Written request
Convert the records below into a JSON array of strings with one string per line, omitting blank lines.

Working data
+++

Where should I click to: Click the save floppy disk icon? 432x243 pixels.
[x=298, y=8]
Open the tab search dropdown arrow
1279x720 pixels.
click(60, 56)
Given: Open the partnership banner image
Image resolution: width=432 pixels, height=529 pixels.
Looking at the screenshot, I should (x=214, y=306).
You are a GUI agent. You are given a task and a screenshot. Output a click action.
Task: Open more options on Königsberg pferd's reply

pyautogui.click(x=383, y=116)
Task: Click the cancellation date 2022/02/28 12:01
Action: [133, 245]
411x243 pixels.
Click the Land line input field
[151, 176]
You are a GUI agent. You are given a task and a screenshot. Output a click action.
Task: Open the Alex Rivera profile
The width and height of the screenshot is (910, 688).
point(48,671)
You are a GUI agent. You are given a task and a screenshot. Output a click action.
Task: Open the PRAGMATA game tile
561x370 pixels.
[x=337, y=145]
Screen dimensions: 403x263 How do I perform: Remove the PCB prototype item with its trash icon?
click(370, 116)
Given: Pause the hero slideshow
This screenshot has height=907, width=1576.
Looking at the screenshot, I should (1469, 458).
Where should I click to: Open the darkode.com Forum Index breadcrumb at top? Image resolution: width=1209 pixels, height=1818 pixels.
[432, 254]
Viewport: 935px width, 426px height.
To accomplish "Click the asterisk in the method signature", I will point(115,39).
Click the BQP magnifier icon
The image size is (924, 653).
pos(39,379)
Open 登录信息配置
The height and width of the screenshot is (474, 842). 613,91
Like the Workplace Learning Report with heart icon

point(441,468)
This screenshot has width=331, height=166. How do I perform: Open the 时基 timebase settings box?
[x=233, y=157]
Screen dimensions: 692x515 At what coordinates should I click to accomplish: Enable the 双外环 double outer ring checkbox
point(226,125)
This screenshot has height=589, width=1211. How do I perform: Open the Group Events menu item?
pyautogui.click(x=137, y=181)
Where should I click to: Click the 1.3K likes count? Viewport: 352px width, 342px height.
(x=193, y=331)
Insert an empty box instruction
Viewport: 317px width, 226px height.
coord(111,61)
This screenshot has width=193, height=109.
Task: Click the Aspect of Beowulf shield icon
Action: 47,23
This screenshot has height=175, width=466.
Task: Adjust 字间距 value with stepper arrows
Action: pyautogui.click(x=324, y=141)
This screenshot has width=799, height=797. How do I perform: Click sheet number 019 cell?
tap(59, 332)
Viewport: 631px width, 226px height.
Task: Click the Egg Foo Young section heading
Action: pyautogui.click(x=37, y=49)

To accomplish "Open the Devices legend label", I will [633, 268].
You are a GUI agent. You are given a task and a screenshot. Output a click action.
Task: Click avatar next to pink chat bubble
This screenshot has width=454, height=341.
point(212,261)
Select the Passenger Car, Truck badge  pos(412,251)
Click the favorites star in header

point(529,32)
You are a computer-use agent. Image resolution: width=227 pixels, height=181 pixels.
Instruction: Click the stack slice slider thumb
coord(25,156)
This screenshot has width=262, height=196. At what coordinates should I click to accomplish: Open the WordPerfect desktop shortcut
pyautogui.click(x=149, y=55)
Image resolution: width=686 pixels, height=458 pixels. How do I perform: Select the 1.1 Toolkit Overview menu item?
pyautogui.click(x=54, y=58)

+++

Result of this exercise
[
  "Where should I click to: Click the save floppy disk icon? 432x243 pixels.",
  "[x=298, y=8]",
  "Open the tab search dropdown arrow",
  "1279x720 pixels.",
  "click(60, 56)",
  "Given: Open the partnership banner image",
  "Image resolution: width=432 pixels, height=529 pixels.",
  "Looking at the screenshot, I should (x=214, y=306).",
  "You are a GUI agent. You are given a task and a screenshot. Output a click action.",
  "Task: Open more options on Königsberg pferd's reply",
  "pyautogui.click(x=383, y=116)",
  "Task: Click the cancellation date 2022/02/28 12:01",
  "Action: [133, 245]",
  "411x243 pixels.",
  "Click the Land line input field",
  "[151, 176]",
  "You are a GUI agent. You are given a task and a screenshot. Output a click action.",
  "Task: Open the Alex Rivera profile",
  "The width and height of the screenshot is (910, 688).",
  "point(48,671)",
  "You are a GUI agent. You are given a task and a screenshot. Output a click action.",
  "Task: Open the PRAGMATA game tile",
  "561x370 pixels.",
  "[x=337, y=145]",
  "Screen dimensions: 403x263 How do I perform: Remove the PCB prototype item with its trash icon?",
  "click(370, 116)",
  "Given: Pause the hero slideshow",
  "This screenshot has height=907, width=1576.",
  "Looking at the screenshot, I should (1469, 458).",
  "Where should I click to: Open the darkode.com Forum Index breadcrumb at top? Image resolution: width=1209 pixels, height=1818 pixels.",
  "[432, 254]",
  "Viewport: 935px width, 426px height.",
  "To accomplish \"Click the asterisk in the method signature\", I will point(115,39).",
  "Click the BQP magnifier icon",
  "The image size is (924, 653).",
  "pos(39,379)",
  "Open 登录信息配置",
  "The height and width of the screenshot is (474, 842). 613,91",
  "Like the Workplace Learning Report with heart icon",
  "point(441,468)",
  "This screenshot has width=331, height=166. How do I perform: Open the 时基 timebase settings box?",
  "[x=233, y=157]",
  "Screen dimensions: 692x515 At what coordinates should I click to accomplish: Enable the 双外环 double outer ring checkbox",
  "point(226,125)",
  "This screenshot has height=589, width=1211. How do I perform: Open the Group Events menu item?",
  "pyautogui.click(x=137, y=181)",
  "Where should I click to: Click the 1.3K likes count? Viewport: 352px width, 342px height.",
  "(x=193, y=331)",
  "Insert an empty box instruction",
  "Viewport: 317px width, 226px height.",
  "coord(111,61)",
  "This screenshot has width=193, height=109.",
  "Task: Click the Aspect of Beowulf shield icon",
  "Action: 47,23",
  "This screenshot has height=175, width=466.",
  "Task: Adjust 字间距 value with stepper arrows",
  "Action: pyautogui.click(x=324, y=141)",
  "This screenshot has width=799, height=797. How do I perform: Click sheet number 019 cell?",
  "tap(59, 332)",
  "Viewport: 631px width, 226px height.",
  "Task: Click the Egg Foo Young section heading",
  "Action: pyautogui.click(x=37, y=49)",
  "To accomplish \"Open the Devices legend label\", I will [633, 268].",
  "You are a GUI agent. You are given a task and a screenshot. Output a click action.",
  "Task: Click avatar next to pink chat bubble",
  "This screenshot has width=454, height=341.",
  "point(212,261)",
  "Select the Passenger Car, Truck badge  pos(412,251)",
  "Click the favorites star in header",
  "point(529,32)",
  "You are a computer-use agent. Image resolution: width=227 pixels, height=181 pixels.",
  "Instruction: Click the stack slice slider thumb",
  "coord(25,156)",
  "This screenshot has width=262, height=196. At what coordinates should I click to accomplish: Open the WordPerfect desktop shortcut",
  "pyautogui.click(x=149, y=55)",
  "Image resolution: width=686 pixels, height=458 pixels. How do I perform: Select the 1.1 Toolkit Overview menu item?",
  "pyautogui.click(x=54, y=58)"
]